But, what is visual storytelling? How is it used by non-professionals such as the young DJs participating to the Dancetour DJ Clash? How can it be improved? And eventually, how can visual storytelling be applied to the promotion of these DJs? These are some of the questions to which our team is supposed to answer by January 2016, eventually coming up with a tangible output.

Given that the topic is visual storytelling, the approach toward the design process should be visual as well. Hence, the very early stage of our research process consisted in the realisation of a short user scene video, a visual representation of the DJs which are supposed to benefit from our work.

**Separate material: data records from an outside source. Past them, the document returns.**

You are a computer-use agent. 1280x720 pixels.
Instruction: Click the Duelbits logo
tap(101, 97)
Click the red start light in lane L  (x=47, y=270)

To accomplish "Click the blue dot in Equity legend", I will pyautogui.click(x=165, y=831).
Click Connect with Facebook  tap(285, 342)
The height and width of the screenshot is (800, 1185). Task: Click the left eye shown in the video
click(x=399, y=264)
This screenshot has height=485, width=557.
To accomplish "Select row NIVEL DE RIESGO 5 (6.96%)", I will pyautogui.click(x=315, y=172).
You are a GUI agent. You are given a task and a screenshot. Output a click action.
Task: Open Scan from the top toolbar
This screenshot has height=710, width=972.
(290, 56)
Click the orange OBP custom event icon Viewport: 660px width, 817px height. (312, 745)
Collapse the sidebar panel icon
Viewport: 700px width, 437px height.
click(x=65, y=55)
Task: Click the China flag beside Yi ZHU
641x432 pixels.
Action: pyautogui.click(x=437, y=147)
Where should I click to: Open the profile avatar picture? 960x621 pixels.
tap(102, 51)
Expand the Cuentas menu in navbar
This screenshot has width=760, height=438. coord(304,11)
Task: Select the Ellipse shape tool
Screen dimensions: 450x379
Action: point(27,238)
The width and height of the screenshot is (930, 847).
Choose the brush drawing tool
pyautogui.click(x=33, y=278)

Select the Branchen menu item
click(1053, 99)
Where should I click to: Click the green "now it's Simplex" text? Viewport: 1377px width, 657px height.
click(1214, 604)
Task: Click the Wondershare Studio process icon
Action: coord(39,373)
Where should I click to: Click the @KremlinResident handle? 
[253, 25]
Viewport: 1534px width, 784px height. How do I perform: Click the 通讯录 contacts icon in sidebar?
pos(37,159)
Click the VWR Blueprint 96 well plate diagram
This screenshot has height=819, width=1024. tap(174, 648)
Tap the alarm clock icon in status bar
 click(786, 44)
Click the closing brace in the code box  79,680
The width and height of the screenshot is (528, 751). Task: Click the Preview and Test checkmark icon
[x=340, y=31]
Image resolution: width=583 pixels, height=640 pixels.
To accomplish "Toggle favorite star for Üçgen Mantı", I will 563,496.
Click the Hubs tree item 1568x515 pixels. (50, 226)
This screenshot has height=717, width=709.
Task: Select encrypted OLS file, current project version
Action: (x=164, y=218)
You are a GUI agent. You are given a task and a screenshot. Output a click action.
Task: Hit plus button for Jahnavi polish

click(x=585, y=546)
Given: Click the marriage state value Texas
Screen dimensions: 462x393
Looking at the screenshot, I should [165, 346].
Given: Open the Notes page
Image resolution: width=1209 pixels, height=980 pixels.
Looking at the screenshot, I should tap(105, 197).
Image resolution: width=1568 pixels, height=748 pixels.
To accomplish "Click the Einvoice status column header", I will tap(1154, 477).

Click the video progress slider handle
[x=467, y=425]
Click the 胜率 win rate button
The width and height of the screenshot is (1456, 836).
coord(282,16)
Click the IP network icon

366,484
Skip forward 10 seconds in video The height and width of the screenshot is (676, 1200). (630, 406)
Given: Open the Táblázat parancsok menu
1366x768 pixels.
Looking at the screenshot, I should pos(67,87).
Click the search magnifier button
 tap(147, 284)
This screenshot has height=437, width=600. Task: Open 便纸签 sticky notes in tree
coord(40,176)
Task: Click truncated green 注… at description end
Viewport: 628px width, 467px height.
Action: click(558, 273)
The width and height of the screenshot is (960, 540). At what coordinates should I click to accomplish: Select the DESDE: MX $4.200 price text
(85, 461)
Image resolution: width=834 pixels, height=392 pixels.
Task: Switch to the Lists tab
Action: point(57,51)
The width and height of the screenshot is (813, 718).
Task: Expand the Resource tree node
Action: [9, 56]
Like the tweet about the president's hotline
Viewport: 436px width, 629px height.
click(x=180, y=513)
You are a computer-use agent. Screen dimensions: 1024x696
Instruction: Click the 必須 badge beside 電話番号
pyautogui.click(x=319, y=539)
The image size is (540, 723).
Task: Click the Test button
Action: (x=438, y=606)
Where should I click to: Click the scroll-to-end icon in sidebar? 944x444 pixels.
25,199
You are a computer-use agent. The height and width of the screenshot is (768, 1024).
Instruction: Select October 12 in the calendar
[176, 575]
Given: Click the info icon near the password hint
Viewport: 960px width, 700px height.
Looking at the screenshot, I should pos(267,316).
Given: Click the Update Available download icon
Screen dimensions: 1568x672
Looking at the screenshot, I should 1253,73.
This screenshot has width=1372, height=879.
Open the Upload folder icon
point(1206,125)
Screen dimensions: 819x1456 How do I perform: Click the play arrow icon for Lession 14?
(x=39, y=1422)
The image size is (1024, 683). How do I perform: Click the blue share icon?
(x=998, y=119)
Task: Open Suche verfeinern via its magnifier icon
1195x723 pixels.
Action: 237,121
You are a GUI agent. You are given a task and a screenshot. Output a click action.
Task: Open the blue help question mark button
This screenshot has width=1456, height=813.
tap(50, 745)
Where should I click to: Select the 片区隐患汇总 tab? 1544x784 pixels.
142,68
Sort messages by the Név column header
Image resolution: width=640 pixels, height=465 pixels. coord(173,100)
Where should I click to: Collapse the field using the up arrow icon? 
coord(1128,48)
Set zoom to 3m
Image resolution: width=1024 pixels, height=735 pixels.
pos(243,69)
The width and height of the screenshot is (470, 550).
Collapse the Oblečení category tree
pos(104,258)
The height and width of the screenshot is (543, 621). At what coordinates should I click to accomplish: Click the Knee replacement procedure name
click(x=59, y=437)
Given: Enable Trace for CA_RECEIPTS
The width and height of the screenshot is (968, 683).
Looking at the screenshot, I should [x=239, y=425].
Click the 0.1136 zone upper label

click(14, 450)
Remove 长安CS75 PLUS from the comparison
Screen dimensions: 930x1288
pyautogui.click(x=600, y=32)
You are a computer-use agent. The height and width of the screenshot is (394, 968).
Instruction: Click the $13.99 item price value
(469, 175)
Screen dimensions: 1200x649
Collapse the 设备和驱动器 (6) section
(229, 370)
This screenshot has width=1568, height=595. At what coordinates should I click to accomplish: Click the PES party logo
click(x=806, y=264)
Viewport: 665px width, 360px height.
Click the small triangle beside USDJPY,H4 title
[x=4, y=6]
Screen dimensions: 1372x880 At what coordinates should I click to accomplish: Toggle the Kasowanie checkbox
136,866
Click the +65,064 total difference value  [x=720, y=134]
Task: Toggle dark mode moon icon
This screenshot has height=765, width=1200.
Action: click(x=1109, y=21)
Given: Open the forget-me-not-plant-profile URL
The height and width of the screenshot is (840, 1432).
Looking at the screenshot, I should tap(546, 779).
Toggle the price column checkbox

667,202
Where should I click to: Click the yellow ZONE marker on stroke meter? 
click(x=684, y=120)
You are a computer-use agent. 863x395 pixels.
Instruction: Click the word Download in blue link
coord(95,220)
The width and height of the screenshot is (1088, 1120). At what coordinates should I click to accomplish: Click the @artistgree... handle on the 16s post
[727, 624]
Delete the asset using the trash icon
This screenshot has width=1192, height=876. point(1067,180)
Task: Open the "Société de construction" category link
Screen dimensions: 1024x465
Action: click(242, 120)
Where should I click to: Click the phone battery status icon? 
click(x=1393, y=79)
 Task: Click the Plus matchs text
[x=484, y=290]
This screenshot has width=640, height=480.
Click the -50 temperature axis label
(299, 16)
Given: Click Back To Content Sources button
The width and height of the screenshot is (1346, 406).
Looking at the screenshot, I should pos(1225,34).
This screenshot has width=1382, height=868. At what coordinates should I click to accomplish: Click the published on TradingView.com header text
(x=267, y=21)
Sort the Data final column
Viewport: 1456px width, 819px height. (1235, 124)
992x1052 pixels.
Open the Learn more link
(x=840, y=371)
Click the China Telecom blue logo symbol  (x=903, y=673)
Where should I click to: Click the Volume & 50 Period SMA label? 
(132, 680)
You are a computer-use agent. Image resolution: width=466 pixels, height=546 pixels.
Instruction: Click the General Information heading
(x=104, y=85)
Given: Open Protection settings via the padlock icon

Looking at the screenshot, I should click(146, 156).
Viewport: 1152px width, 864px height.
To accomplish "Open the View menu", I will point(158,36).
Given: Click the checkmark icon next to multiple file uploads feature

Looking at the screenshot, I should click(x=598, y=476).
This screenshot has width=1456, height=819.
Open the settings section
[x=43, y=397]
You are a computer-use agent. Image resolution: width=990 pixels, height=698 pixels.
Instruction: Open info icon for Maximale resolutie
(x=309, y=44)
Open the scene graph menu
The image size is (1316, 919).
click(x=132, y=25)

The following step was the realisation of a stakeholders map, in order to figure out roles and relationships between the stakeholder involved, and the definition of the three main areas of the preliminary research: (visual) storytelling, (user) engagement and (personal) branding. To narrow down the focus of our work, these macro areas were initially taken on according to their general meaning, and later on taken into consideration relatively to the goal of our project. In fact, if storytelling has its rules, visual storytelling has its specific grammar, according to the media in which is used. The same applies to online engagement – which is different from the online one – and the personal branding, which is what DJs need, considered that the product they sell is themselves and their own live performances. A summary of this first research step was drafted in form of a written insights and reports, and followed by a mind map designed using Prezi.

 The difference between the two is that the first includes definitions, stats and academic considerations on the three main area of research, the second maps the development of the stakeholders map, as well as successful case studies of visual storytelling, disruptive corporate campaign concepts, DJs personal branding and persuasive communication techniques based on visuals.

What appeared crystal clear was that to transform the previous research into a useful input for the design stage, it was necessary to filter the vast literature we have on visual storytelling, and to proceed with the analysis of selected case studies to test the theoretical approach we would like to use to shape our output. Given that the 16 finalists of the Dancetour DJ Clash had not been announced till the day after the translate session, the subsequent analysis of our sample was planned, opting for an approach that would mix aesthetic and quantitative aspects of the digital DJs’ communication.

All the material related to this post should be intended as an update on the research process, not as a report ready for publication.